Il primo album dell’artista italo-venezuelana Arya arriva oggi tra digitale e vinile, costruendo un racconto multilingue di identità, consapevolezza e suono organico.
“Pronto” è l’album d’esordio di Arya, in uscita oggi in formato digitale per The Orchard e in vinile per Sghetto Records. Il lavoro arriva dopo un percorso già articolato, che comprende gli ep Peace of Mind (2021) e Punto Zero (2023), numerose collaborazioni con artisti della scena italiana e internazionale e un’intensa attività live che ha accompagnato la crescita del progetto.
Nato da un percorso personale di terapia e consapevolezza, “Pronto” si presenta come un concept album in cui l’indagine emotiva diventa struttura musicale. Il titolo, parola presente nelle tre lingue che attraversano il disco – italiano, inglese e spagnolo – agisce come chiave semantica dell’intero progetto: introduce un tempo di attesa e di disponibilità, ma anche un gesto iniziale che apre l’ascolto. Non a caso, “pronto” è la prima parola pronunciata nell’introduzione dell’album, segnando l’ingresso in uno spazio narrativo coerente e stratificato.
L’architettura del disco è immaginata come un viaggio verticale, un movimento in ascensore in cui ogni brano rappresenta un piano differente della storia personale e artistica di Arya. I temi attraversati includono la paura di essere dimenticati, la precarietà del percorso creativo, il conflitto tra ideale e realtà, il rapporto con l’eredità familiare e le esperienze di violenza subita e interiorizzata, fino alla necessità di rallentare e ritrovare una forma di equilibrio.

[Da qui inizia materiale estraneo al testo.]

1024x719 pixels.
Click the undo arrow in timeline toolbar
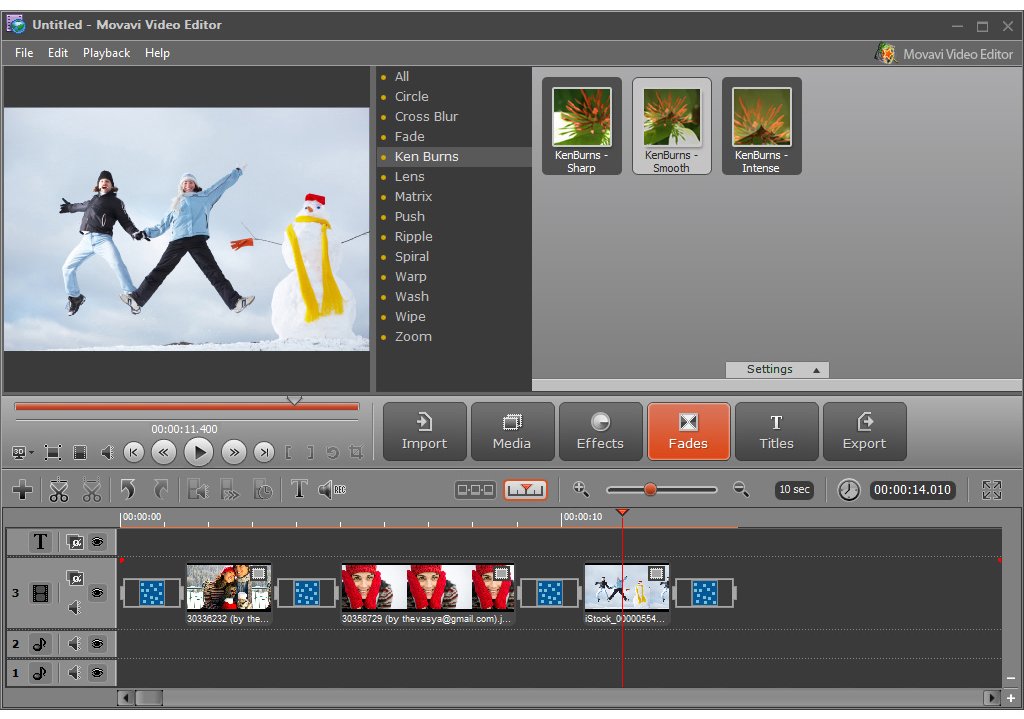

A questa dimensione individuale si affianca quella collettiva, che emerge in modo netto in brani come Sono in un van, scritto insieme a Vincenzo Liguori degli Yosh Whale, e Onda, con la partecipazione di Lauryyn, in cui il racconto personale si intreccia con l’idea di comunità e di movimenti culturali che nascono dal basso.

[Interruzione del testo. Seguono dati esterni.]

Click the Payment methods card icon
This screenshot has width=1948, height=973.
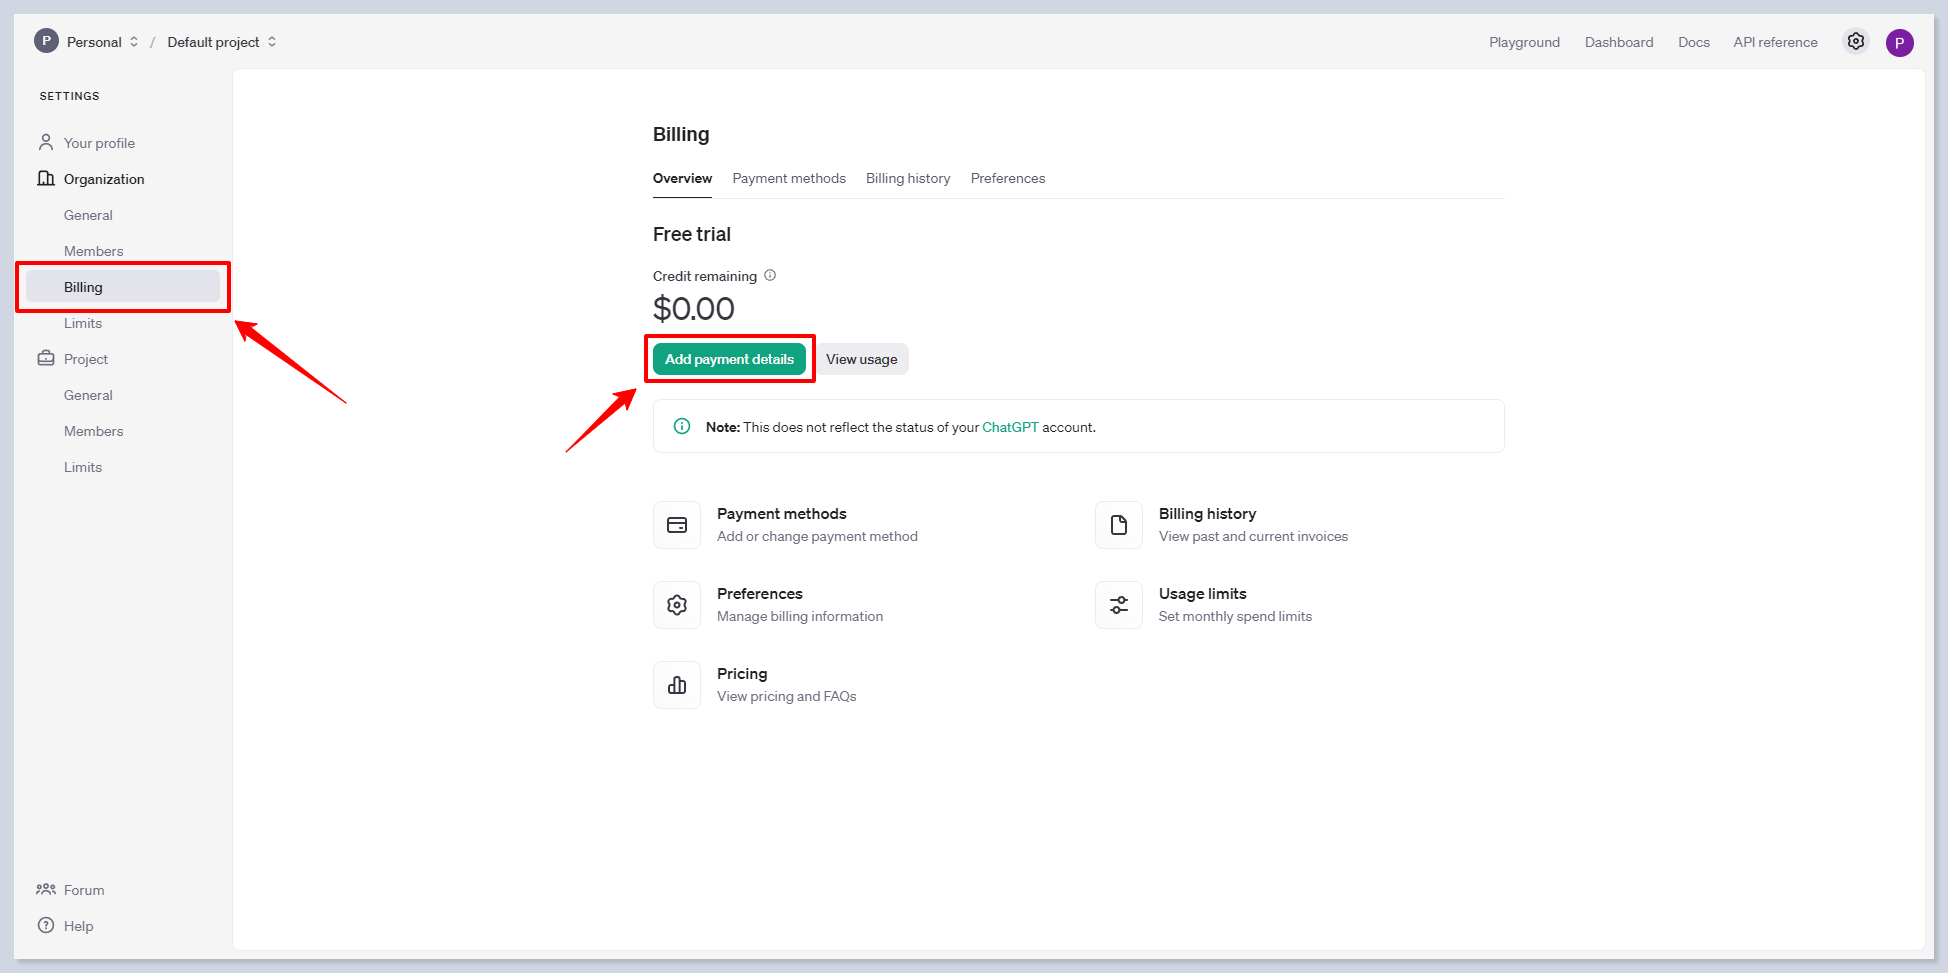click(677, 525)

Dal punto di vista sonoro, “Pronto” si muove nel territorio del nu-soul e dell’r&b contemporaneo, privilegiando un approccio organico, una scrittura essenziale e la centralità della voce. Le influenze latine legate alle origini italo-venezuelane dell’artista emergono in modo naturale all’interno di una tracklist multilingue, senza assumere un ruolo decorativo, ma contribuendo alla definizione dell’identità complessiva del progetto.
La produzione di questo “biglietto da visita” di Arya è affidata interamente a Claudio La Rocca (Sup Nasa), che cura la coerenza timbrica dell’album, affiancato da Giuseppe Seccia, Matteo D’Ignazi, Martina Tedesco, Tiziano Codoro, Stefano De Vivo e Giulia Gentile, coinvolti nelle registrazioni, negli arrangiamenti e nella costruzione di alcuni brani.